Explainable Classification Model for Android Malware Analysis Using API and Permission-Based Features

One of the most widely used smartphone operating systems, Android, is vulnerable to cutting-edge malware that employs sophisticated logic. Such malware attacks could lead to the execution of unauthorized acts on the victims’ devices, stealing personal information and causing hardware damage. In previous studies, machine learning (ML) has shown its efficacy in detecting malware events and classifying their types. However, attackers are continuously developing more sophisticated methods to bypass detection. Therefore, up-to-date datasets must be utilized to implement proactive models for detecting malware events in Android mobile devices. Therefore, this study employed ML algorithms to classify Android applications into malware or goodware using permission and application programming interface (API)-based features from a recent dataset. To overcome the dataset imbalance issue, RandomOverSampler, synthetic minority oversampling with tomek links (SMOTETomek), and RandomUnderSampler were applied to the Dataset in different experiments. The results indicated that the extra tree (ET) classifier achieved the highest accuracy of 99.53% within an elapsed time of 0.0198 s in the experiment that utilized the RandomOverSampler technique. Furthermore, the explainable Artificial Intelligence (EAI) technique has been applied to add transparency to the high-performance ET classifier.

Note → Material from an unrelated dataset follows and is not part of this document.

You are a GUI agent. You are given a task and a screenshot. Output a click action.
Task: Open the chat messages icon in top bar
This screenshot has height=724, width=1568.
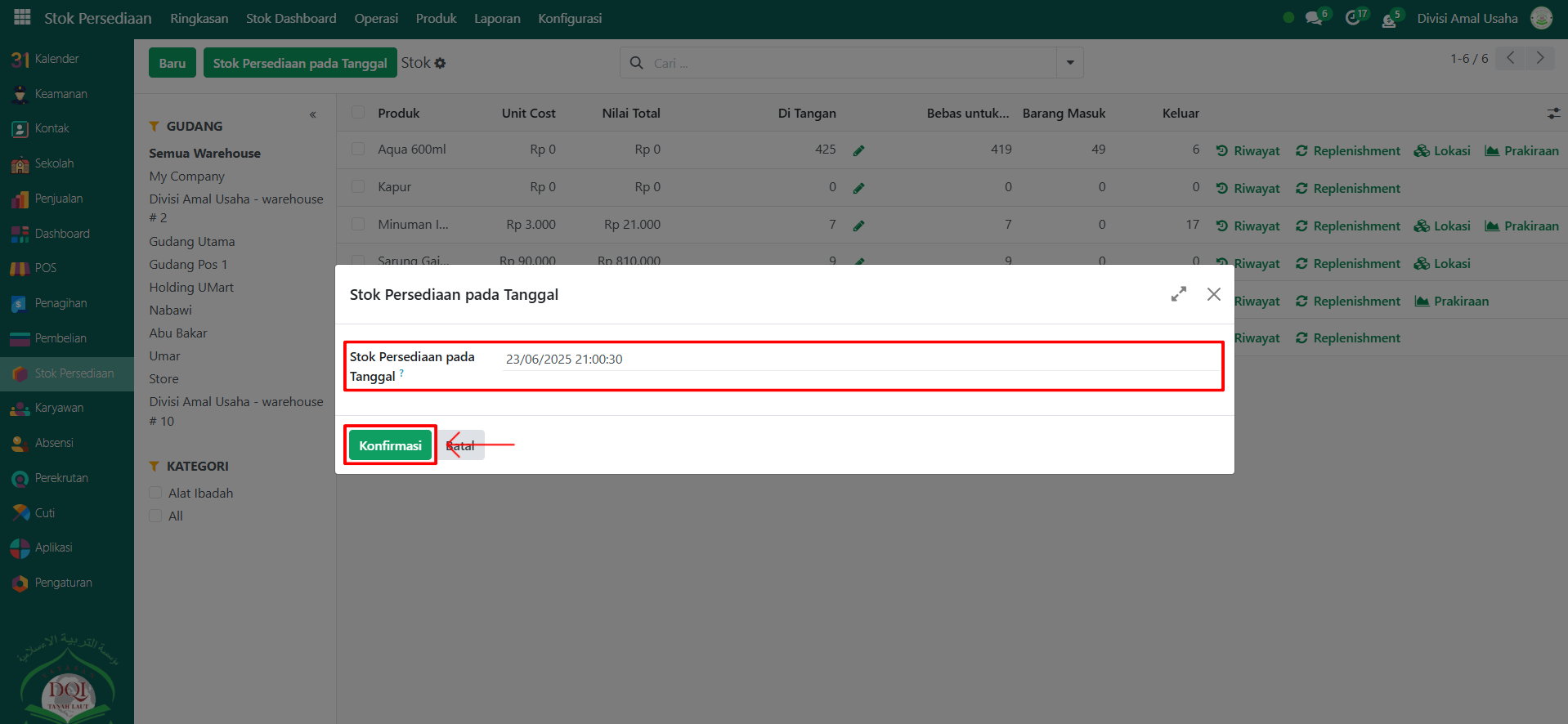point(1314,18)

The global explanation using the Shapely values indicated that the top three features contributing to the goodware class are: Ljava/net/URL;>openConnection, Landroid/location/LocationManager;->getLastKgoodwarewnLocation, and Vibrate. On the other hand, the top three features contributing to the malware class are Receive_Boot_Completed, Get_Tasks, and Kill_Background_Processes. It is believed that the proposed model can contribute to proactively detecting malware events in Android devices to reduce the number of victims and increase users’ trust.